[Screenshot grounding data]
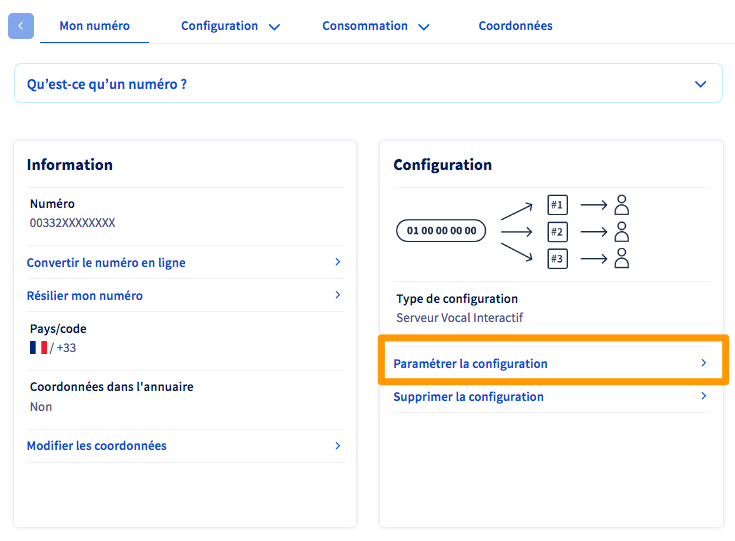The height and width of the screenshot is (541, 735).
Task: Click the top person icon in diagram
Action: coord(621,205)
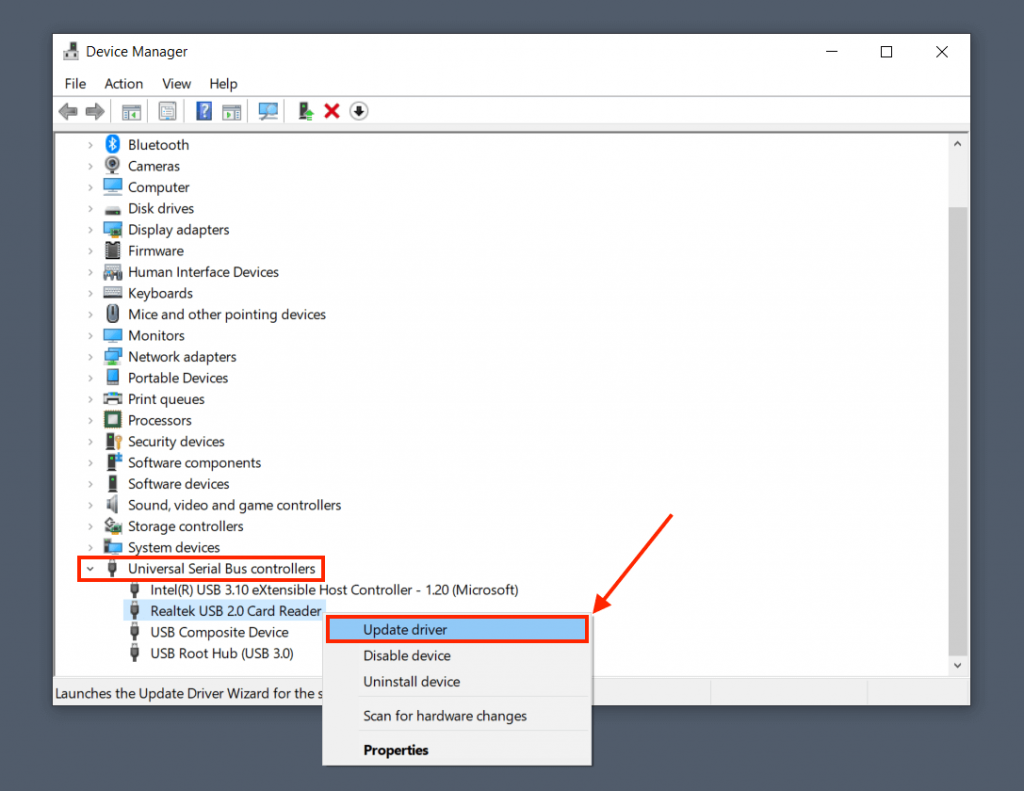Click the green Update device driver toolbar icon
Image resolution: width=1024 pixels, height=791 pixels.
coord(306,111)
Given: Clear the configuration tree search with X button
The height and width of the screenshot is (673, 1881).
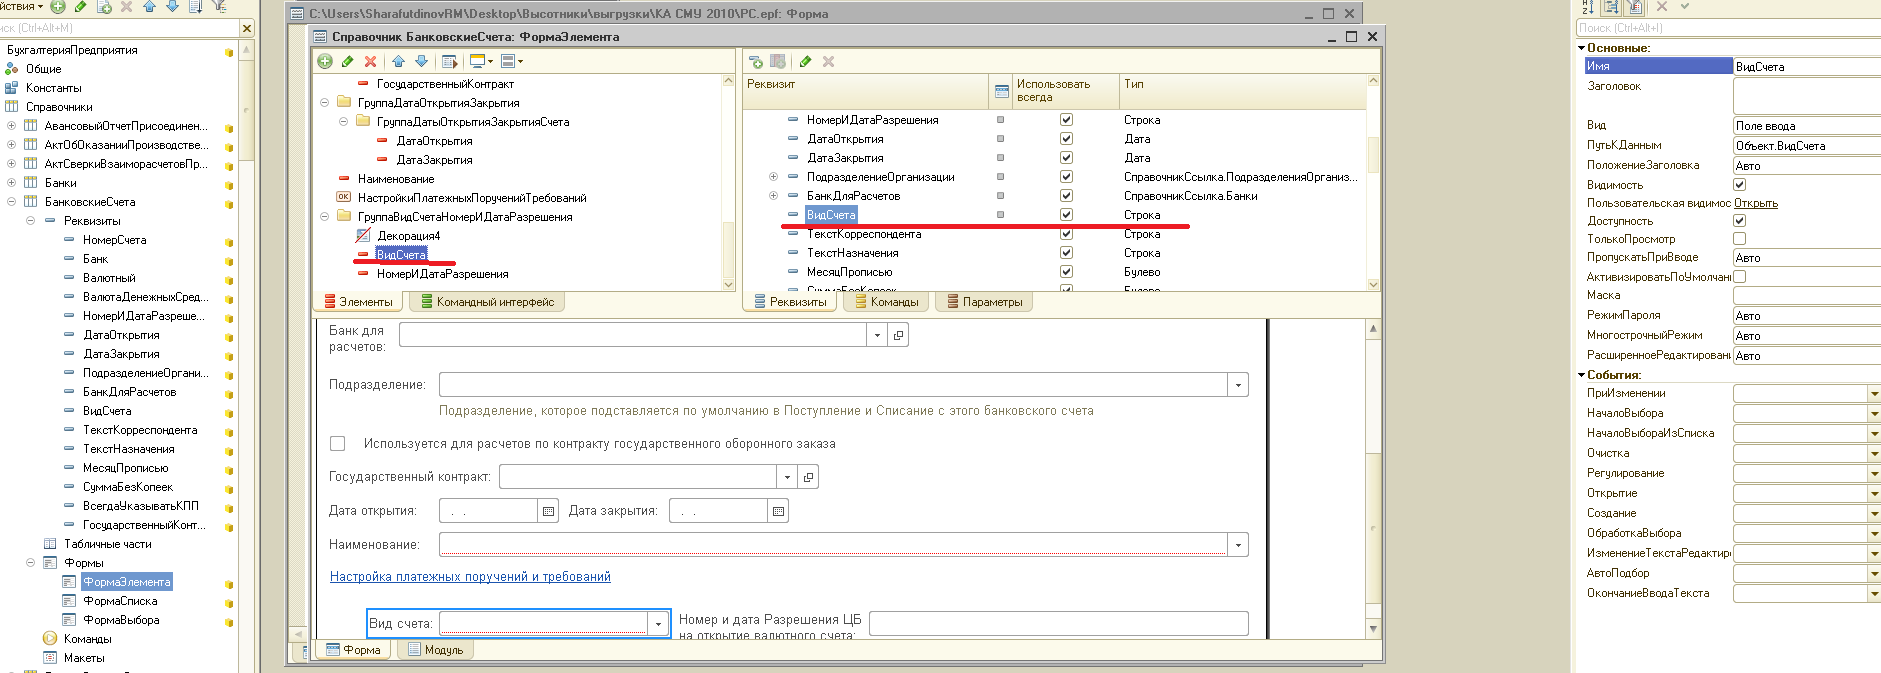Looking at the screenshot, I should (x=247, y=28).
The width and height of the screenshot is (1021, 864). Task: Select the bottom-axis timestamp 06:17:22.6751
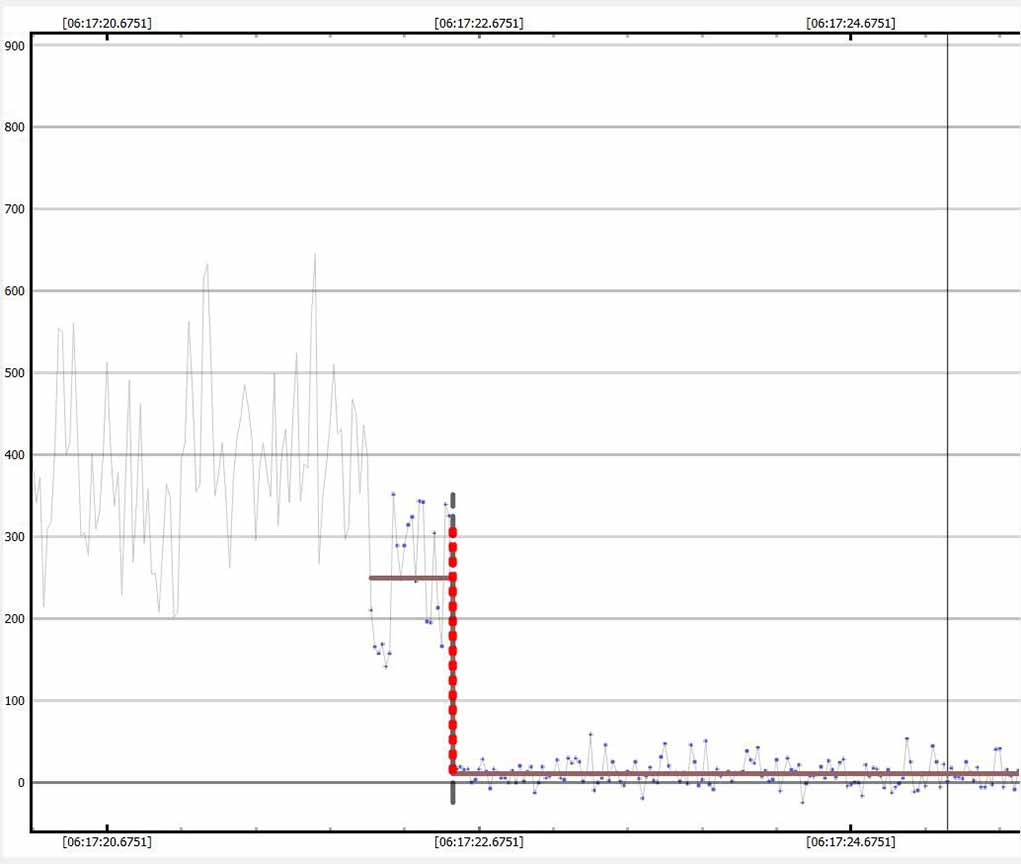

*Task item*.
Your answer must be the lines from the one containing "Given: Clear the" through the last line of the records, both included, written out exactly and without pictures.

*Solution for this problem*.
Given: Clear the configuration tree search with X button
The height and width of the screenshot is (673, 1881).
Looking at the screenshot, I should (x=247, y=28).
The width and height of the screenshot is (1021, 864). Task: Select the bottom-axis timestamp 06:17:22.6751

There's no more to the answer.